%%

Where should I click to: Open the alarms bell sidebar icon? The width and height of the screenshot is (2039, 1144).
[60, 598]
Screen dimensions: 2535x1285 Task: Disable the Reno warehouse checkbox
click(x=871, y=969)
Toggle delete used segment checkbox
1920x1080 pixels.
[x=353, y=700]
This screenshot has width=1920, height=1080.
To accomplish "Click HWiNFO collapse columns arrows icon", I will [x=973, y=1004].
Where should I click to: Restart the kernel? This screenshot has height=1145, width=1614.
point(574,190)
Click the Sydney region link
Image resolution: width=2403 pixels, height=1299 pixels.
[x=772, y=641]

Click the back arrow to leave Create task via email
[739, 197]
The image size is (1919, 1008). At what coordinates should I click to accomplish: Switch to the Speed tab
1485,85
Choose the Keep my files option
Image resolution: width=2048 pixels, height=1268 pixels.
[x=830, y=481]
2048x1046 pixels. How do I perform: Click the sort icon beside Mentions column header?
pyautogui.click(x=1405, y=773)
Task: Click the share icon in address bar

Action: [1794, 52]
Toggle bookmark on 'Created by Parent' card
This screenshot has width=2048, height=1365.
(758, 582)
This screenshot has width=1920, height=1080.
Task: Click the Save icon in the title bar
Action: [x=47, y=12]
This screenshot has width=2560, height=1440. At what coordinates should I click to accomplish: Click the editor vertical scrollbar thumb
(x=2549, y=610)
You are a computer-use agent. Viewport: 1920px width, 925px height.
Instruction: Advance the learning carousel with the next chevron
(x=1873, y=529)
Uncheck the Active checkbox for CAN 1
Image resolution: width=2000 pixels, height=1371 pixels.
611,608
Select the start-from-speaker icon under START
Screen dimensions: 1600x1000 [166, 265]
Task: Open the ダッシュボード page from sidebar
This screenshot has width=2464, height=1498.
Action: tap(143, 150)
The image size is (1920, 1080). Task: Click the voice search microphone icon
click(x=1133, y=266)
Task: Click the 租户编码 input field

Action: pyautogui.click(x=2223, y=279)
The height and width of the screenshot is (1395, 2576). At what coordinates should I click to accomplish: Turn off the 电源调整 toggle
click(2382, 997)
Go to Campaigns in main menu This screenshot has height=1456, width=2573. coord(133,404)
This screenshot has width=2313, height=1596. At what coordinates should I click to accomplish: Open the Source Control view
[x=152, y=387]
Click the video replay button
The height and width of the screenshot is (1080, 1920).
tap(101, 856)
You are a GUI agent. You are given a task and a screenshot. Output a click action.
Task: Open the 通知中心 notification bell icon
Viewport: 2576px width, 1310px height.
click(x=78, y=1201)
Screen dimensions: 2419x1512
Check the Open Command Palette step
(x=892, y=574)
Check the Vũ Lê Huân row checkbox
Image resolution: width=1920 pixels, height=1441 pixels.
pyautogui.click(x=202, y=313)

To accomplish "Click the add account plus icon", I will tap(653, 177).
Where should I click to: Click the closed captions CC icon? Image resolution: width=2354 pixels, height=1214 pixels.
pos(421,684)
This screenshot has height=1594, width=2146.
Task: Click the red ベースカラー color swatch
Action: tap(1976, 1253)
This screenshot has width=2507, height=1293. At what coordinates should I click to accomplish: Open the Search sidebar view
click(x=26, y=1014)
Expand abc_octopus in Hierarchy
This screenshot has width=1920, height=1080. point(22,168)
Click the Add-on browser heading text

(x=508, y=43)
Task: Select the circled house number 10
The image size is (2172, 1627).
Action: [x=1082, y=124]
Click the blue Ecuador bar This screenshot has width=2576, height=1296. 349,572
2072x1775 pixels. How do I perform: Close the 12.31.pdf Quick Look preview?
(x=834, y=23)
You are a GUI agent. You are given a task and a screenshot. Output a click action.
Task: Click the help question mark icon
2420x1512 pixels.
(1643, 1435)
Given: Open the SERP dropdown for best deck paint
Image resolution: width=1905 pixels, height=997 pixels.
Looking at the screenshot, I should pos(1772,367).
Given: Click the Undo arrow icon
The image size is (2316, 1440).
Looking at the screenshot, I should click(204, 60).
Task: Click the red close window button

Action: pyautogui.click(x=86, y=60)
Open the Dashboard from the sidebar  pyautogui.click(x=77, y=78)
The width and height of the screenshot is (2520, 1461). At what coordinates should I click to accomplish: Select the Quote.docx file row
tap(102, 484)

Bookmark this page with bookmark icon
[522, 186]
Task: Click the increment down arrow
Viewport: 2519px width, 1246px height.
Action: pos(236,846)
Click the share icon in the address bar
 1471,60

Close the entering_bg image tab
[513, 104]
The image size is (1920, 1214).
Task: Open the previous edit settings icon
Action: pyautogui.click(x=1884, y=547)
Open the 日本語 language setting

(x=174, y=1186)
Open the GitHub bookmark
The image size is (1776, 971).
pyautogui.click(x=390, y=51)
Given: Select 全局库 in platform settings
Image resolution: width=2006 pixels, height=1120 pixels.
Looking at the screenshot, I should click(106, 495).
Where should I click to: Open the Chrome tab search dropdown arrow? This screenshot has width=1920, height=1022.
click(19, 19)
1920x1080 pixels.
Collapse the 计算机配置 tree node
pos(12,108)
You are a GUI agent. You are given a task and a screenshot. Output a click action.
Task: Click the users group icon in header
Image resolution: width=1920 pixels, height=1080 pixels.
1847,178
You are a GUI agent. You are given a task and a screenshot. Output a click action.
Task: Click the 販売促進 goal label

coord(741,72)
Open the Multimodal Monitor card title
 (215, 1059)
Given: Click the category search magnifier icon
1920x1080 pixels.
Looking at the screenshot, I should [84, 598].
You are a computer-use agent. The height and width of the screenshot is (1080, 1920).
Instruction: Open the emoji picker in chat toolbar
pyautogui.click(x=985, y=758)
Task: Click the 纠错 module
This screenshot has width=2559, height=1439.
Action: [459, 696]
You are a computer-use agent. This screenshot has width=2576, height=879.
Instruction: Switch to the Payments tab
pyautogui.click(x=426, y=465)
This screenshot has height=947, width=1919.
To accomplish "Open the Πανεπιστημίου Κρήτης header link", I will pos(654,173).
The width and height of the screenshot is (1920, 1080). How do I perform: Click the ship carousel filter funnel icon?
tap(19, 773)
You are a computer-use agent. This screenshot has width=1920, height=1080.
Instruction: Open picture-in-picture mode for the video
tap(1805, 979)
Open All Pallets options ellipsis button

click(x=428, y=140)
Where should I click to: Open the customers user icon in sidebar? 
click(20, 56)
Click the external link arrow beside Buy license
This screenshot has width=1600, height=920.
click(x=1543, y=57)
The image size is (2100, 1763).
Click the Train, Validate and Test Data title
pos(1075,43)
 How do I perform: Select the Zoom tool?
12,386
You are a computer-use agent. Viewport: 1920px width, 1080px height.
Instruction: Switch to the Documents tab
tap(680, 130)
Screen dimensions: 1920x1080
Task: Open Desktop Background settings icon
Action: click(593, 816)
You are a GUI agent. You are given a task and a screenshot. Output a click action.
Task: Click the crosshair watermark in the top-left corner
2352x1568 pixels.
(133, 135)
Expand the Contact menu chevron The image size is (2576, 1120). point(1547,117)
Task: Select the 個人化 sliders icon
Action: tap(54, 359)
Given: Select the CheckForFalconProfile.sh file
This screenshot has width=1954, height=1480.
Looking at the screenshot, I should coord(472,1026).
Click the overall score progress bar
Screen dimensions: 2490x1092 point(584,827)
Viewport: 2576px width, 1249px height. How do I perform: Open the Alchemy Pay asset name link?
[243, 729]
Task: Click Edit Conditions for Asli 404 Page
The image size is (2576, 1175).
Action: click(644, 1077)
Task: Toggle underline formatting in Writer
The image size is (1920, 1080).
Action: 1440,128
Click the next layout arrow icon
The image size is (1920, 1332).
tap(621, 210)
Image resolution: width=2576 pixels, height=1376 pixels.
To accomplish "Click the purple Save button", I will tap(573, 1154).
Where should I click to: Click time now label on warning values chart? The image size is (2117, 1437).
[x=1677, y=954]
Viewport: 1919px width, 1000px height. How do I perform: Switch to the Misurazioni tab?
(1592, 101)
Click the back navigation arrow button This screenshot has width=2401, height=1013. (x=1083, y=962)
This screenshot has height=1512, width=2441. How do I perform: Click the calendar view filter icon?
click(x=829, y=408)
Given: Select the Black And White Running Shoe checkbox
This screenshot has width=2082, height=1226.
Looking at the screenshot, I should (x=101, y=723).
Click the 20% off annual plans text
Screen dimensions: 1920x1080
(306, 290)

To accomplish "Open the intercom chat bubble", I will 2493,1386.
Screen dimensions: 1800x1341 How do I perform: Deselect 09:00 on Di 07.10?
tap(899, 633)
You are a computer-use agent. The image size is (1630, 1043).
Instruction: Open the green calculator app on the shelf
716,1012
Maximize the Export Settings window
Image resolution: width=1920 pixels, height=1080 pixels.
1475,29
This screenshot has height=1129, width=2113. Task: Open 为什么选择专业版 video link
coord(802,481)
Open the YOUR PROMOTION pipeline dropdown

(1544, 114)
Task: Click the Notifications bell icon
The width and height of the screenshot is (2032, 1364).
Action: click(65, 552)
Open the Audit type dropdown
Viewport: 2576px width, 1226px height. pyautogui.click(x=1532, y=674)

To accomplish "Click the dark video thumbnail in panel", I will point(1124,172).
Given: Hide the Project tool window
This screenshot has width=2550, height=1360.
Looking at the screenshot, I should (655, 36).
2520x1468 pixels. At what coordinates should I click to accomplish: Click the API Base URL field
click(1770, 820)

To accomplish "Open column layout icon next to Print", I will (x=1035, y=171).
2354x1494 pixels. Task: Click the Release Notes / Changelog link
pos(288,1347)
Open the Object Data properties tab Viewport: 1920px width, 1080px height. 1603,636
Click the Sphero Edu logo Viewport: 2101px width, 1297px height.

%%

Exercise requirements:
If the word "will" appears in a line above, copy that line.

Written solution:
To accomplish "Click HWiNFO collapse columns arrows icon", I will [x=973, y=1004].
To accomplish "Click the add account plus icon", I will tap(653, 177).
To accomplish "Open the Πανεπιστημίου Κρήτης header link", I will pos(654,173).
To accomplish "Click the purple Save button", I will tap(573, 1154).
To accomplish "Open the intercom chat bubble", I will 2493,1386.
To accomplish "Click the dark video thumbnail in panel", I will point(1124,172).
To accomplish "Open column layout icon next to Print", I will (x=1035, y=171).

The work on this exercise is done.